Elbow Pain After Curling

Injured arm

Elbow pain after curling can be mild to severe, depending on the cause. Since curling requires repetitive motions of the elbow and force from weight resistance, possible causes for your pain are tennis elbow, strains or sprains. Consult with your doctor for a proper diagnosis.


Tennis elbow will often cause a burning pain that radiates from the outer part of your elbow down your forearm. Your wrist and hand may be weak making it difficult to grasp objects. Sprains and strains have similar symptoms, although they affect different units of the body. A sprain is an injury to the ligament, and a strain is an injury to the muscles or tendons. Both sprains and strains can make it difficult to bend and extend your elbow. There will be pain, swelling, and tenderness of the elbow area. If you sprained the ligaments of your elbow, you may have heard a popping sound while doing curls. Spasms may be felt if you strained the muscles or tendons.

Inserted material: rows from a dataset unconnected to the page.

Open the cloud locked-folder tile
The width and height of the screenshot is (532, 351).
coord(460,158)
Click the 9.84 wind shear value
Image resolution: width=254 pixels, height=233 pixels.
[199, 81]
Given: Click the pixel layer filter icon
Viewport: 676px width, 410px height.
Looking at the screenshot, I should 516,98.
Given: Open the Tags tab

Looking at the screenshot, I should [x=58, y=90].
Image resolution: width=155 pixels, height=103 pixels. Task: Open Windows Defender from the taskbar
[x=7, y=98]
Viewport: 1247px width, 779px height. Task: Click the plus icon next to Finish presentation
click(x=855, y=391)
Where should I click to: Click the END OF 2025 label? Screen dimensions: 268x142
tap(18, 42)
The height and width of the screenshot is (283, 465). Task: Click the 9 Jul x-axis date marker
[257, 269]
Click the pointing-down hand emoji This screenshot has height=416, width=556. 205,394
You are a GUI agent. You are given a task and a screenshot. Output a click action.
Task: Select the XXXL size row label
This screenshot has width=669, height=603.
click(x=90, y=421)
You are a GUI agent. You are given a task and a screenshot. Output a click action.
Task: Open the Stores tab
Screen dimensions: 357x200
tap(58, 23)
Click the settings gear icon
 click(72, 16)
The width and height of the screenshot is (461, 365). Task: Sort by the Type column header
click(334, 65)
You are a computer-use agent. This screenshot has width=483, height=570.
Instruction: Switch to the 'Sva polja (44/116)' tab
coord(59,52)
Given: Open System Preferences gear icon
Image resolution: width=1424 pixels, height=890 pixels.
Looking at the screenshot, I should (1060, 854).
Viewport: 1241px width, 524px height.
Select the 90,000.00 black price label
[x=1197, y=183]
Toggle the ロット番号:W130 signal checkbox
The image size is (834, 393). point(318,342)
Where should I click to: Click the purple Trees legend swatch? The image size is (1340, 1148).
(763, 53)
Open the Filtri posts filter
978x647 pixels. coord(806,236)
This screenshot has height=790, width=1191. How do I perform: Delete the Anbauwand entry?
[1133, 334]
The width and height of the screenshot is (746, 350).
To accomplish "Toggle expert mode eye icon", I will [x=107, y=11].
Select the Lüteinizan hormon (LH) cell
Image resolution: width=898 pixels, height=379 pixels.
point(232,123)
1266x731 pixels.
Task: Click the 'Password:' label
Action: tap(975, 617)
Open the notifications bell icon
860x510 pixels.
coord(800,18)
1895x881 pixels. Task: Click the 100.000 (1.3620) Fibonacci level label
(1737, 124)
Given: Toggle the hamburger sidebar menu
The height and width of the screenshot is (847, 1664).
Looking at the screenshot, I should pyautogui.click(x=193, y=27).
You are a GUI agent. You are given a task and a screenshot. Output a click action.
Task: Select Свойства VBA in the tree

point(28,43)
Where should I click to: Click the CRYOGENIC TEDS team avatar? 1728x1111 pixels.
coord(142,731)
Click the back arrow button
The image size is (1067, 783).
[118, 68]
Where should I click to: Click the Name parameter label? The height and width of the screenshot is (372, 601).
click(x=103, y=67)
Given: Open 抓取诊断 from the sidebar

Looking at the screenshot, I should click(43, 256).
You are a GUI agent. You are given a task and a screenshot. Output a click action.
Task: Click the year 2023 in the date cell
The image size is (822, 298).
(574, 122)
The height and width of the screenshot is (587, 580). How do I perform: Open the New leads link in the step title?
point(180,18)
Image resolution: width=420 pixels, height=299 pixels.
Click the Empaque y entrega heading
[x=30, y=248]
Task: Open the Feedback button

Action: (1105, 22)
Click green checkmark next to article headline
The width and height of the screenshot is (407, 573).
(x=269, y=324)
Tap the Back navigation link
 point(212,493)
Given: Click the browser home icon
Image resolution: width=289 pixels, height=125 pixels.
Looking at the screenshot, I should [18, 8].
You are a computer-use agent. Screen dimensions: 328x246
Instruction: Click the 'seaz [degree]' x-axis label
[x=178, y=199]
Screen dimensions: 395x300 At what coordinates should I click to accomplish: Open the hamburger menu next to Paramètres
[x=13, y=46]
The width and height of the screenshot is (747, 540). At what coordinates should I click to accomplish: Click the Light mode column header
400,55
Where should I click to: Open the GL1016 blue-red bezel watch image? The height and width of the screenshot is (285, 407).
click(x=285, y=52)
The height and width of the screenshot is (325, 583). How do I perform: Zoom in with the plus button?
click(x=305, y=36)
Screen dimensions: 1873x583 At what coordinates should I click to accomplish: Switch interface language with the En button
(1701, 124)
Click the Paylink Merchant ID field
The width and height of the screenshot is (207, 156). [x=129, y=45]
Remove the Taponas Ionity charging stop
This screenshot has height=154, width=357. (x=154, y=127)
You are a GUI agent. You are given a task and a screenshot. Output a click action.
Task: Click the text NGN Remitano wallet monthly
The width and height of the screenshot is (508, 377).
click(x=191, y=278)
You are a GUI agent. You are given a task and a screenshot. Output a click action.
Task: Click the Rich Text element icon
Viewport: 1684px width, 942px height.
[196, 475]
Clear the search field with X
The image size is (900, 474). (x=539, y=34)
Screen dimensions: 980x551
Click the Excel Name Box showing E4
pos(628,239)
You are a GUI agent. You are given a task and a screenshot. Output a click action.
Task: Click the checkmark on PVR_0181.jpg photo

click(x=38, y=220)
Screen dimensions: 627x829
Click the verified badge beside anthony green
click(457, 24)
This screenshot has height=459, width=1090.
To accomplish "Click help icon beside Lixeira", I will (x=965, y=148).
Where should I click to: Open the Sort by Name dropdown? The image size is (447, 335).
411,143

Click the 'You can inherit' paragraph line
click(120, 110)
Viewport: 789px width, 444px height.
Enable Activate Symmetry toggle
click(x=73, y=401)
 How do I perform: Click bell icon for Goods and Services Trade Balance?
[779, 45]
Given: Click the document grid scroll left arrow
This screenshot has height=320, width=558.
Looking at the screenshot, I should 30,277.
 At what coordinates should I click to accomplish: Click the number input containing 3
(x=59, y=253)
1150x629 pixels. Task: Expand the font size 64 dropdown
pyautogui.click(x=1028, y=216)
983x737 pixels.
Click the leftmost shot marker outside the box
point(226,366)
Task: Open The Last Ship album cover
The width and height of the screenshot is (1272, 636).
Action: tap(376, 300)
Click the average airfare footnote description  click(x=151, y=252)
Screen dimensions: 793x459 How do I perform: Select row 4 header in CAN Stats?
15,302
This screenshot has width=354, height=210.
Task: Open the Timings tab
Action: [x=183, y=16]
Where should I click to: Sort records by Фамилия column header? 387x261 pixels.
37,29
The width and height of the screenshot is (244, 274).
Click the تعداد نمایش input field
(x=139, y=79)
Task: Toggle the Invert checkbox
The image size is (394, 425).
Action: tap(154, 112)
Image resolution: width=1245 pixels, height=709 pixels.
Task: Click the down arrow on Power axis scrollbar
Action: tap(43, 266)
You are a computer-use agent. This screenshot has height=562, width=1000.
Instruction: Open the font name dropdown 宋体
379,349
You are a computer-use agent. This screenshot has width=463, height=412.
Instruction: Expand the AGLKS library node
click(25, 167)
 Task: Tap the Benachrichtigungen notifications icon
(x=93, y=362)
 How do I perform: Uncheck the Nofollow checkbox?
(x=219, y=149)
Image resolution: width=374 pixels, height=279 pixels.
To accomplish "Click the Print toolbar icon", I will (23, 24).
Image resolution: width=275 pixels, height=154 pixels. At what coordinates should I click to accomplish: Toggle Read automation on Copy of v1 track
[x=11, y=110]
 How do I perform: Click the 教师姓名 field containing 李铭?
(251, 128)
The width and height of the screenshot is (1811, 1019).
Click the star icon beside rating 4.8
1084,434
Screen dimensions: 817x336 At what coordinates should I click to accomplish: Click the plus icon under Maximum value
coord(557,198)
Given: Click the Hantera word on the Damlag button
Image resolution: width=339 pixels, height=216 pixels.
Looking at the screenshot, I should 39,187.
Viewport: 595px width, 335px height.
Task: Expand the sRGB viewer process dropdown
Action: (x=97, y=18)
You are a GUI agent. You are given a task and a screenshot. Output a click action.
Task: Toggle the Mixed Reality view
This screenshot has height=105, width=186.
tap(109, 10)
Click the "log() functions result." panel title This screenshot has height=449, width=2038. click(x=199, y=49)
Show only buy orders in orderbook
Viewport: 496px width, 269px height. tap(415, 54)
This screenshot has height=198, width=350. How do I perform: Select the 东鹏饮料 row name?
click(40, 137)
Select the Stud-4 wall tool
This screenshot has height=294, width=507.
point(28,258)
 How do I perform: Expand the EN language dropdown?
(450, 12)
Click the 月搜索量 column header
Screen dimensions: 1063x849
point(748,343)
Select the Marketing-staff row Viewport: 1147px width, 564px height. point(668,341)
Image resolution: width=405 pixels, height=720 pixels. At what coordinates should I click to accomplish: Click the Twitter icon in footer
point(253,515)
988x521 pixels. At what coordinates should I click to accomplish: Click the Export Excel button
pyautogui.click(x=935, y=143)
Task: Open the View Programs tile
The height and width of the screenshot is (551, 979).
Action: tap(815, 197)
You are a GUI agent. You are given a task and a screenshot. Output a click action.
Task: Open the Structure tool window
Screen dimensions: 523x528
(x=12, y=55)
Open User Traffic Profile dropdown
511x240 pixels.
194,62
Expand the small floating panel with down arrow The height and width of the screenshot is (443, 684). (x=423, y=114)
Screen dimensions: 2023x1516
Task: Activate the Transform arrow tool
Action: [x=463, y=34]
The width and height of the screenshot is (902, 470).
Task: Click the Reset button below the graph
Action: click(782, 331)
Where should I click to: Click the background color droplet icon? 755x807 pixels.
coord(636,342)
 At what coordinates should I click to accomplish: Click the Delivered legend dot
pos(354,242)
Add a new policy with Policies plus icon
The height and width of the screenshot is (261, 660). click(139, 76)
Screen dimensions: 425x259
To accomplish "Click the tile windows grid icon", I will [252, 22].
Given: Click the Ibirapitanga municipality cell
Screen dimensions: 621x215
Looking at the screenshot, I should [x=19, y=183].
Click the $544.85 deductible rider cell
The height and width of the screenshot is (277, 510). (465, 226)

Tennis elbow often results from damage to the extensor carpi radialis brevis, which is a forearm muscle that stabilizes the wrist when the elbow is extended. As the elbow bends and extends, the muscle rubs against the bony elbow tip, making it prone to injury. Over time, curls can cause inflammation of the tendons because the repetitive motions wear down the muscles and tendons of the forearms. You are most vulnerable to tennis elbow between the ages of 30 and 50. Elbow strains can also be from repetitive movements or can result from lifting weight that is too heavy and tears the muscle or tendon or from the supinated position of the forearms. A sprain may occur if you’re lifting weight that’s too heavy during a curl or from a quick motion that pulls and tears the ligament.


If your doctor suspects tennis elbow, he will first rule out arthritis, nerve compression and neck problems through a series of tests. You will need to rest the elbow and take nonsteroidal anti-inflammatory medication to manage the pain. A forearm brace can rest the muscles and tendons. During the first few days, ice the area. On the fourth day, switch to a heating pad since this stimulates blood flow and aids in the healing process. These same steps can be used to treat a sprain or strain. Physical therapy can improve healing of tennis elbow, but surgery may be needed if the symptoms do not subside within a year. If you do need surgery, you will be unable to do curls for four to six months. For sprains and strains, a sling can be worn to immobilize the injury. If the injury is mild to moderate, you can expect it to heal within six weeks. In severe cases, surgery may be needed to fix a ligament, tendon or muscle that has completely torn or ruptured.


If you experience soreness in your elbow while doing curls, take a break and rest the muscles. You may be lifting too much, so lower the amount of weight you’re lifting and then gradually increase the weight over several weeks. Consult with a professional at your gym to ensure you’re using proper lifting techniques. Always warm your muscles with a 15-minute walk or jog before starting to lift weights. Stretching can also prevent injuries before they occur.